*What the task requires:*
Return nothing but the lines from the one containing "You are a GUI" through the end of the records below, exactly as they stand and without pictures.

Data items
--
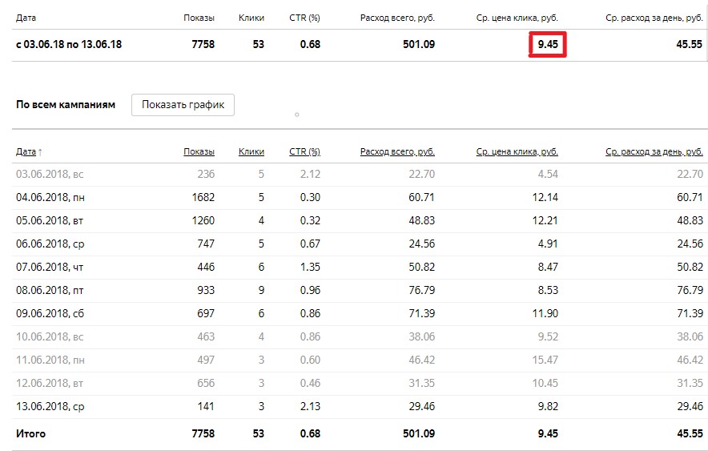Sort table by Показы column header
The height and width of the screenshot is (451, 708).
tap(199, 151)
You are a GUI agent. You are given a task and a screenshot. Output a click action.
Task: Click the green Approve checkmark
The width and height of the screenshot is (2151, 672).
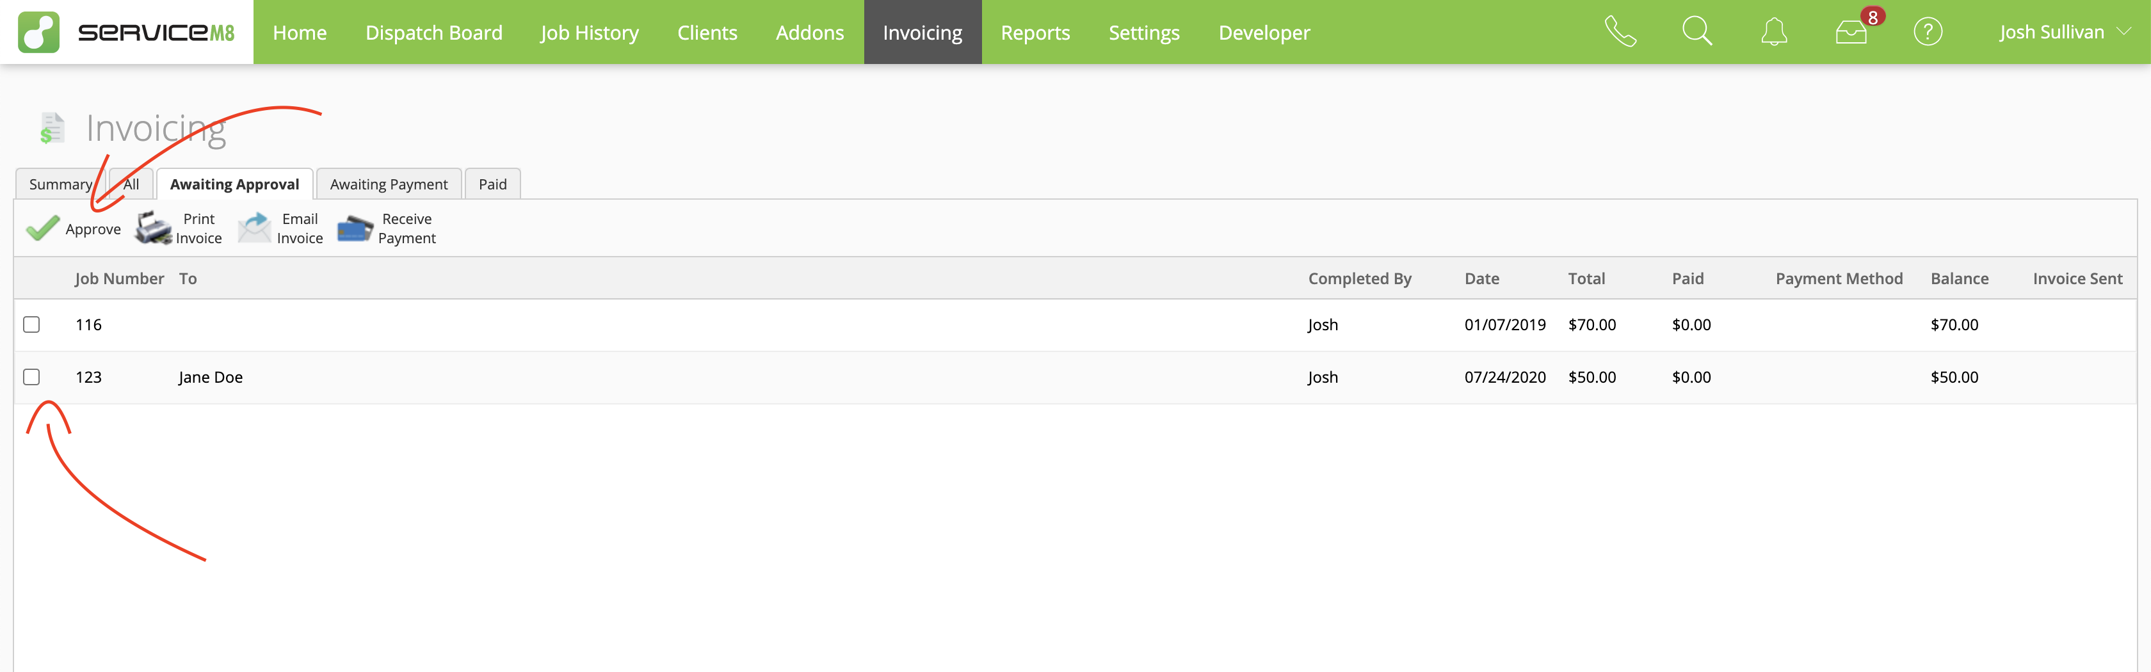(x=42, y=228)
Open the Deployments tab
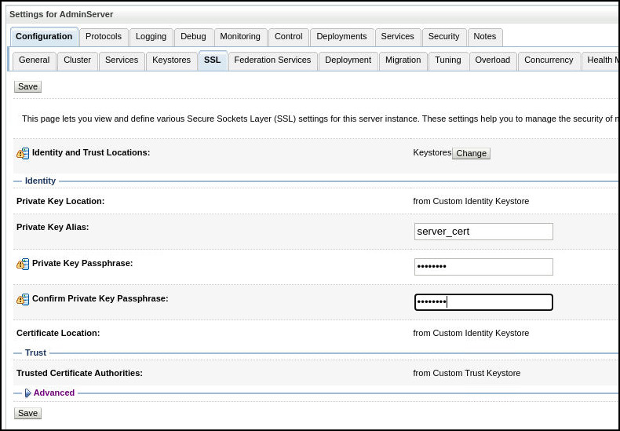Screen dimensions: 620x431 tap(341, 36)
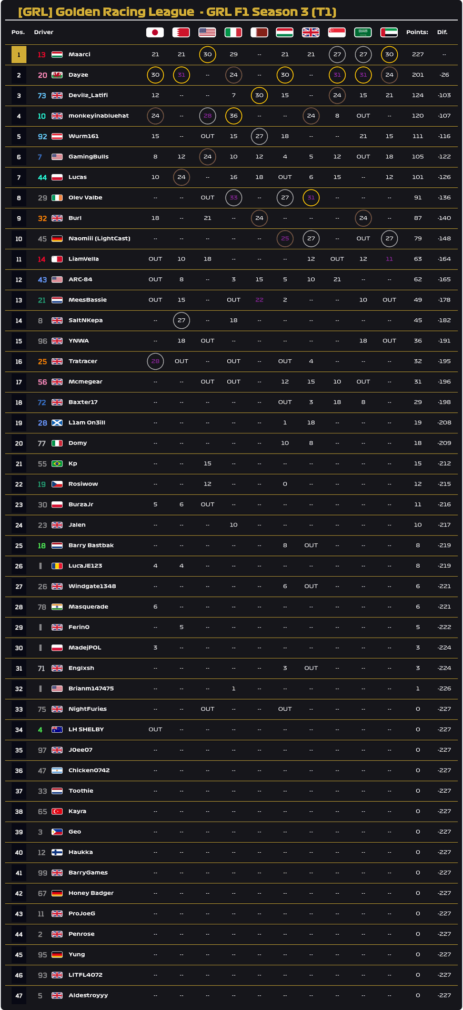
--
*Answer to the problem:*
You are a GUI agent. You are given a task and a screenshot. Output a click action.
Task: Click the green Approve checkmark
The width and height of the screenshot is (2151, 672).
(x=42, y=228)
Open the Deployments tab
Screen dimensions: 620x431 tap(341, 36)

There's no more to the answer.